Before shoulder arthrodesis, preparations by the patient, the operating room staff, and the hospital’s rehabilitation personnel are necessary. Patients require some understanding of the operative technique and some insight into how glenohumeral arthrodesis can improve function and increase motion in the presence of a flail shoulder. The concept of the procedure is difficult for many patients. The most practical way to help them understand is to have them speak to a patient who has undergone the procedure. I attempt to provide the patient with the name of a former patient of the same sex, a similar age, and a similar diagnosis.
Shoulder arthrodesis requires a full set of the usual shoulder surgery instruments. In addition, pelvic reconstruction plates are used together with fully threaded cancellous screws (30). Plate-bending devices are required to contour the plate to the specific local anatomy of the individual patient. Curved osteotomes are used for decorticating the surfaces of the glenoid and humeral head and the undersurface of the acromion. Decortication of both the acromial humeral and the glenohumeral surfaces to increase the surface area available for arthrodesis is helpful in achieving solid arthrodesis. The operating room table must be adjustable so that the patient may be placed in a semisitting position intraoperatively. Although there are numerous methods for stabilization of a shoulder arthrodesis, the most popular method today is probably the AO technique with either a single plate or double plate (31).

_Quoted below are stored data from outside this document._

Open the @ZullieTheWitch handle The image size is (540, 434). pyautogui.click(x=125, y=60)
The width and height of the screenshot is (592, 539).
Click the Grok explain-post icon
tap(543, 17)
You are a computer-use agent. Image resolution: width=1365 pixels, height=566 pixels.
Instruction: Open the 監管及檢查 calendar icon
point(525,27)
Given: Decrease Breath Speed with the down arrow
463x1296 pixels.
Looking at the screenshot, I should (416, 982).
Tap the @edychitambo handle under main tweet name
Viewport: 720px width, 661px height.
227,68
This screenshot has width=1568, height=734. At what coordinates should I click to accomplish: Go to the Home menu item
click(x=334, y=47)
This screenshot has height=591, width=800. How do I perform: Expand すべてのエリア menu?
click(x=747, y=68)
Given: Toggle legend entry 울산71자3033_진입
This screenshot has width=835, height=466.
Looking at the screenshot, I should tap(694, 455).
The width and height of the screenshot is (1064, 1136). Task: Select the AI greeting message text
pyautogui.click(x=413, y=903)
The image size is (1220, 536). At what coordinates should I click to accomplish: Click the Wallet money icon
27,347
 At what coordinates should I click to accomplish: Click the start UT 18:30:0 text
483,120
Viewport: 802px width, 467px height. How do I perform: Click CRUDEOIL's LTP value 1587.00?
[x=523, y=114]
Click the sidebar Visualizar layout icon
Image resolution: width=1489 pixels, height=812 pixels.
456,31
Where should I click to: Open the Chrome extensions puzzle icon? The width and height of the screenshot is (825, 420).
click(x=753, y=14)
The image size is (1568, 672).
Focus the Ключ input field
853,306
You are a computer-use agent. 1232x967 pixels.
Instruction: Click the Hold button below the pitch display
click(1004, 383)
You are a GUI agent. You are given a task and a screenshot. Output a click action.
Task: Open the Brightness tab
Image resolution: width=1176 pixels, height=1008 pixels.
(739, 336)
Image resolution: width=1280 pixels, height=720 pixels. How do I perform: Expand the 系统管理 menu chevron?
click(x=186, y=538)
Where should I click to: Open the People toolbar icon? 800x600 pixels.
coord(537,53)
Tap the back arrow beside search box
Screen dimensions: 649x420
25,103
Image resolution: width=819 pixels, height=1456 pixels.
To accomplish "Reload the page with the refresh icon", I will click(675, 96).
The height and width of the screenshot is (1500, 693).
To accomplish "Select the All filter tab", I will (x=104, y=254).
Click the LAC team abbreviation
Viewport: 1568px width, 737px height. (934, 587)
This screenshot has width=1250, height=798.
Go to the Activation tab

Postoperative management requires the use of a thermoplastic orthosis appliance suspended from the opposite shoulder, although Riggins (32) has reported, from a small series of patients, that external immobilization is not needed after shoulder arthrodesis with plate fixation. In our institution, these appliances are custommade for each patient and this can be a time-consuming task. Accordingly, the rehabilitation personnel must be aware of the anticipated postoperative requirements of the patient in advance. It is sometimes expeditious to construct the thermoplastic orthosis appliance on the afternoon before or on the morning of surgery so that only minor adjustments are needed in the immediate postoperative period. This can be helpful in reducing patient discomfort.